With the dramatic improvements over the last few years both to propagation and to my station I've come to realize that I have at least a reasonable chance of working just about anything that comes up if timing and conditions are in my favour.  I managed to work all of the major DXpeditions in 2014 (many on the first or second day) and have been successful in picking off numerous smaller operations, inching ever closer to being the first VE8 station to earn "Honor Roll" status by working (practically) all of the current DXCC entities.  Working and confirming 46 ATNOs (All Time New Ones) in the past year has been an amazing experience and, other than a handful of mostly African countries, all the rest I need end with "Island", "Reef", or "Rocks".

This DXCC timeline chart from ClubLog shows the slow march to Honor Roll.  I wasn't very active between 1996 and 2000 and off the air completely between 2001 and 2008.  Now I'm trying to make up for lost time!

I've been lucky with the propagation (from up here under the auroral oval conditions are often very poor) and my antennas aren't anything too special, just a tribander at 70 feet and an assortment of lesser wires and such.  However, my Flex-3000 software radio has an outstanding receiver which is a huge advantage as the signals reaching through the aurora here are mostly very weak and a legal limit (2.25kW PEP in Canada) amplifier sure helps in the other direction.  The real secret, though, to working DX is mostly just paying attention and making it happen.

VP8SGK is perfect example of how it works.  I've never worked South Georgia Island and it is extremely rare on the radio.  The last big DXpedition there was 2002 but every once a while a visiting ham can make a brief appearance from VP8SGK, the British Antarctic Survey base station at King Edward Point.  I had heard that Mike, GM0HCQ, was working on a ship in that area and might be able to get ashore and on the radio during his brief stop there.  I put a reminder in my calendar to check his web page again when he was closer to the island.  A week later I read that his ship was delayed and his arrival was pushed back for several days.  Then the day before he was to arrive he reported that due to the weather their docking was further delayed and he would not be able to operate from the base at all.  It was too bad but that's the way it goes.  At least I had been paying attention! 

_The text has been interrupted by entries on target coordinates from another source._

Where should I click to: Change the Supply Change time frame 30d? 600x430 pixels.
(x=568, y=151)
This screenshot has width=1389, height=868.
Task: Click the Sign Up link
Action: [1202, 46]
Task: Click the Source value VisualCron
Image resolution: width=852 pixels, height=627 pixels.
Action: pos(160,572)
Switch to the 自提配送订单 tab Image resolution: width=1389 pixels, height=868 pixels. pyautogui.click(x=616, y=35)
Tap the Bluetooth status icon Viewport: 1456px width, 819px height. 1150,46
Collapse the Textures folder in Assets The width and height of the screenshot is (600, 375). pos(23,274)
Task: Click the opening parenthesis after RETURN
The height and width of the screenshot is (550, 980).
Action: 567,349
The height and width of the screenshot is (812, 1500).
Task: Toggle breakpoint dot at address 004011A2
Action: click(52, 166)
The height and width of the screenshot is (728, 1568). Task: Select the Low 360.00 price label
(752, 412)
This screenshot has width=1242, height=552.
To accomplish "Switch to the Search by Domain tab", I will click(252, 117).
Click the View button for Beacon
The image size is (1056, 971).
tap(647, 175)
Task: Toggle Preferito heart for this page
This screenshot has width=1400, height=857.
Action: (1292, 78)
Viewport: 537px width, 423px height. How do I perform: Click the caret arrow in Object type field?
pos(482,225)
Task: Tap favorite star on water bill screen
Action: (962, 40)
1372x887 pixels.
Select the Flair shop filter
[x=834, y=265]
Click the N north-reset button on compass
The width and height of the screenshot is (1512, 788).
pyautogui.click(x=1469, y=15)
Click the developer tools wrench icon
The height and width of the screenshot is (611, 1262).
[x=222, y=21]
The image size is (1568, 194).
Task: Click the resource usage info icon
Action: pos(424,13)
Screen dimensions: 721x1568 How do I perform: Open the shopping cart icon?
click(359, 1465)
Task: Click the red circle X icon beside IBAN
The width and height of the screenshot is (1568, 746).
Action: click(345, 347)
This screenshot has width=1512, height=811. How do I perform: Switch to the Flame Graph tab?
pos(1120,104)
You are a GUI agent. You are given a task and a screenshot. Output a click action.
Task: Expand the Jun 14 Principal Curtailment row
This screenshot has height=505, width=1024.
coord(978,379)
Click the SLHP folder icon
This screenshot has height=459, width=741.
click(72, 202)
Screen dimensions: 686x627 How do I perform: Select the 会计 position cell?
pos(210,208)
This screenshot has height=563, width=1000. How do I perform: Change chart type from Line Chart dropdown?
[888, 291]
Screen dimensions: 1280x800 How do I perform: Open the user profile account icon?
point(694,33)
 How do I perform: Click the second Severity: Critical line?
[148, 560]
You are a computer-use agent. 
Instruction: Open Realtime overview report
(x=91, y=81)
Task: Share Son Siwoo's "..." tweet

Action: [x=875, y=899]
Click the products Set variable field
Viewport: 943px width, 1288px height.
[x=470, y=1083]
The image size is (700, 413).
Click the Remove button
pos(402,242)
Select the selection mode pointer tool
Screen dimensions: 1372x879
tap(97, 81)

The next day at work I just happened to think about GM0HCQ and thought I should check to see if anything had changed.  There had indeed been a change:  he was reporting that if all went well he might be able to get ashore for a couple of hours and be on the radio at 1745z!  I looked at my clock and it was already 1815z.  I checked the spotting network but no spots had been reported yet.  Since it was 11:15am local time, I decided immediately I was taking an early lunch and jumped in the truck for the 15 minute drive home.  On the way I contemplated how strange it was that here was some guy in the Arctic rushing home to attempt to contact some guy who had just arrived on an island in the Antarctic.  That right there is the magic of DXing!  I dashed through the door and into the shack, frantically pushing buttons, turning antennas, and warming up the amplifier.  As soon as the computer was up I checked the spots again and there it was: VP8SGK had just been spotted on 21.200MHz!  Within 20 minutes of receiving the news I was sitting in the shack with the radio on, the big yagi pointing to the South Atlantic, the amp all warmed up, and my ears straining to hear the signal from South Georgia Island.

This story does have a happy ending but probably not what you were expecting.  As it turned out VP8SGK only made 35 contacts and his signal was inaudible here and most everywhere else.  After about 20 minutes of listening to the static and the occasional other stations on frequency calling "in the blind" or just stating the obvious - "I can't hear him..." - I turned everything off, made myself a sandwich, and went back to work.  But I was smiling.  In this case it was all about the thrill of the chase.  Mike says he'll probably be back there again this time next year.  I'd better be paying attention!